Yes, an idea worth experimenting with, and one that (as the patent application amply emphasizes) could turn up soon in desktop window managers, in applications such as mail programs, in Ajax-enabled web pages, on mobile devices, and all sorts of places. And Yahoo! wants a cut for supposedly thinking it up.
Discussed by a lawyer in his blog and presented in full on the Peer to Patent site, this application seems to be a tough one to crack, despite its simplicity. Only two comments are posted, and no actual instances of prior art (although one comment tentatively suggests on instance). If no prior art is found in 35 days, the comment period closes on Peer to Patent and little stands in the way of granting the patent.
I have nothing against acknowledging the brilliance of the interface designers at Yahoo!. If GUI users overcome their initial surprise at having targets pop up at them, smart drag-and-drop may prove to be a convenience. Amusingly, the author of the patent application presents it as much more–a radical improvement to user interaction. But this has no impact on the granting of the patent. A novel idea can get a patent no matter how small an increment over current practice it represents.
What’s more disturbing to me is the cavalier way in which a Yahoo! designer has picked off the easiest layer of a complex design and tries to set up a toll gate to profit from it. (More likely, exercising the patent on such a small advance would just hold back its adoption, so I imagine Yahoo! is just trying to beef up its cross-licensing patent portfolio.) A consideration of the work that would go into implementing smart drag-and-drop quickly reveals that it would require serious research into user interaction and extensive changes to many parts of an application or desktop to deal with design issues such as:
- How does the system choose the targets to present to the user for each type of icon or other user interface element?
- How should the system subdivide its elements so that relevant targets are grouped with elements that can be dragged?
- Once heuristics for these choices are developed, what data structures store these targets, how are targets linked to the objects being dragged, and how can an association be made quickly so as to present targets almost instantly to preserve a comfortable user experience?

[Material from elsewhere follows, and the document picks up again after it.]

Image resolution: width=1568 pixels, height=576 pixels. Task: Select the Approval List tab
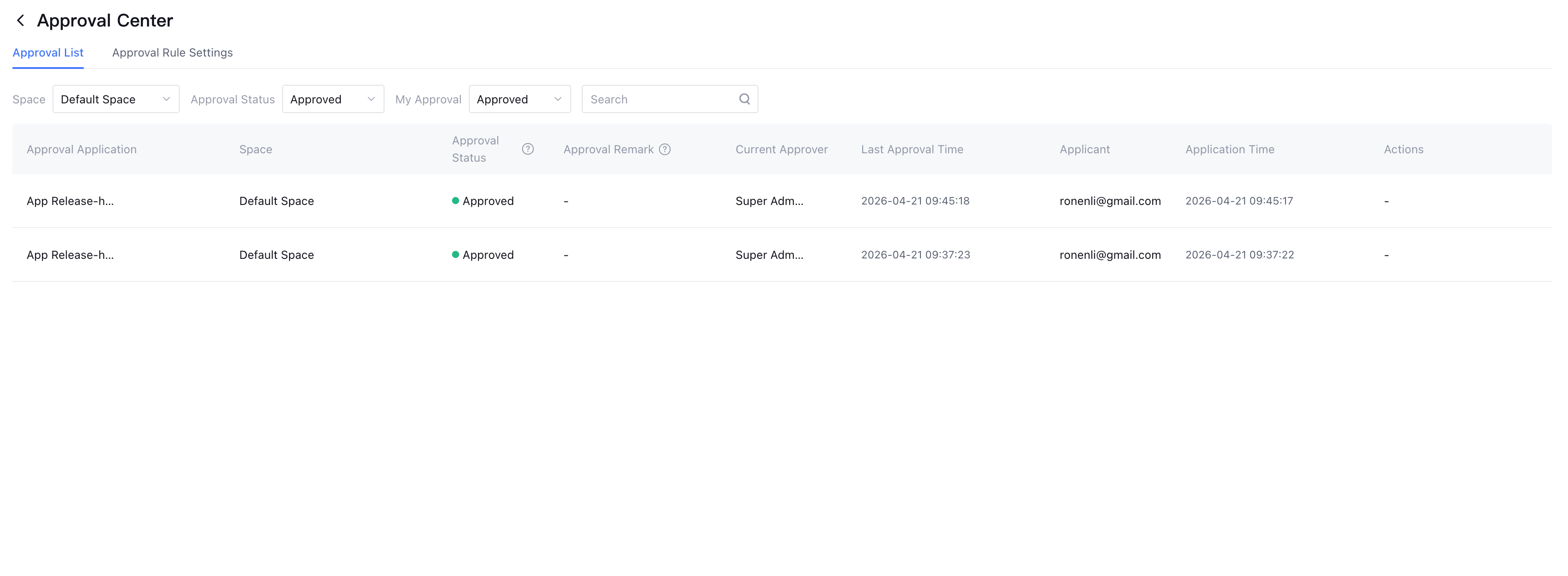(48, 53)
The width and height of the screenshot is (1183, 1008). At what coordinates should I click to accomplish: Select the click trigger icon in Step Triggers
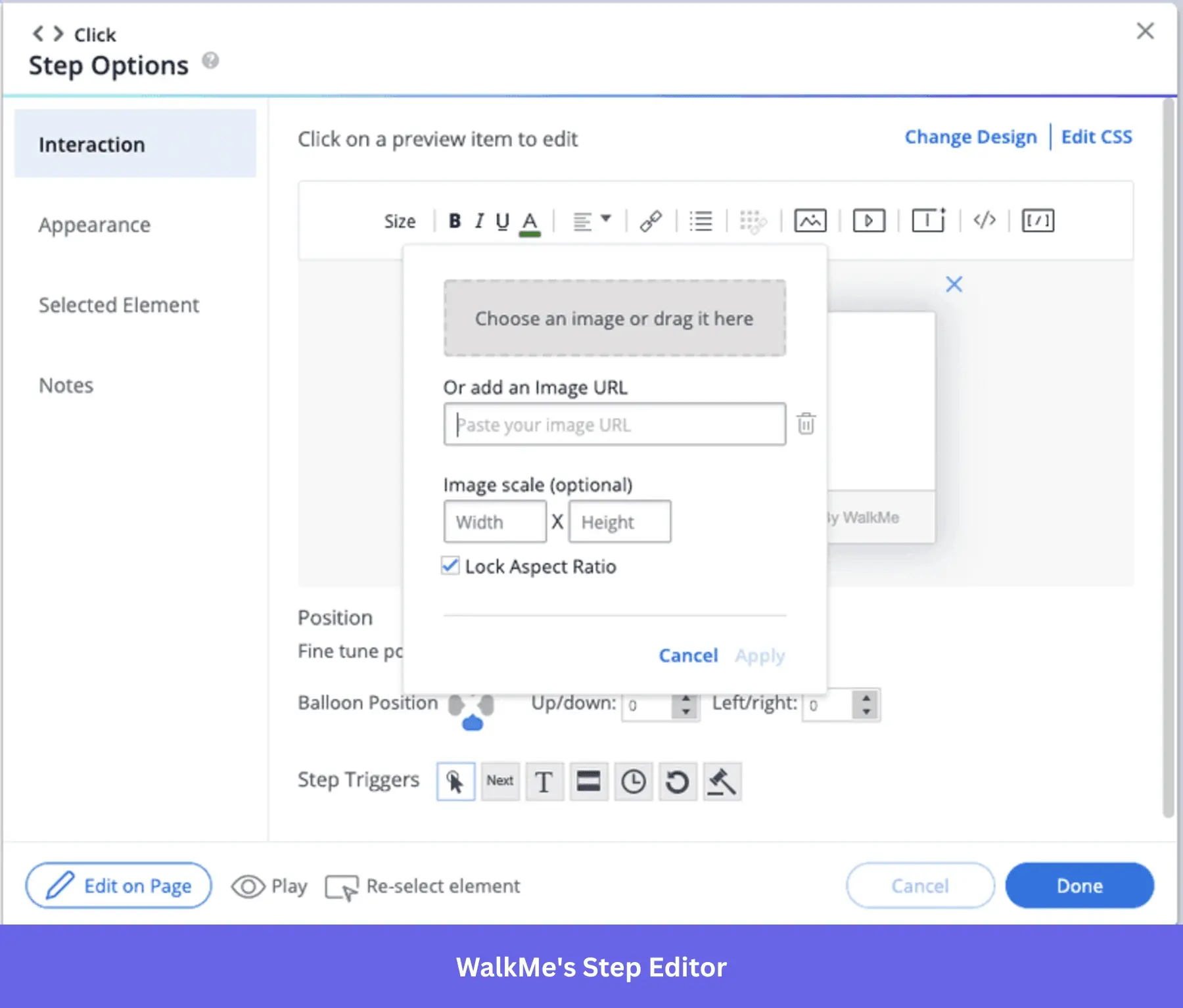click(x=455, y=781)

- What hooks does the desktop have to present to applications so they can create seamless experiences such as the hypothetical mail program suggested in the patent application? How do applications need to be redesigned in order to categorize user interface elements that are presented to the desktop for this service?
If you’re a web developer or other person with experience in graphical interfaces, maybe you can prevent this. Check out the claims and see what prior art you can find.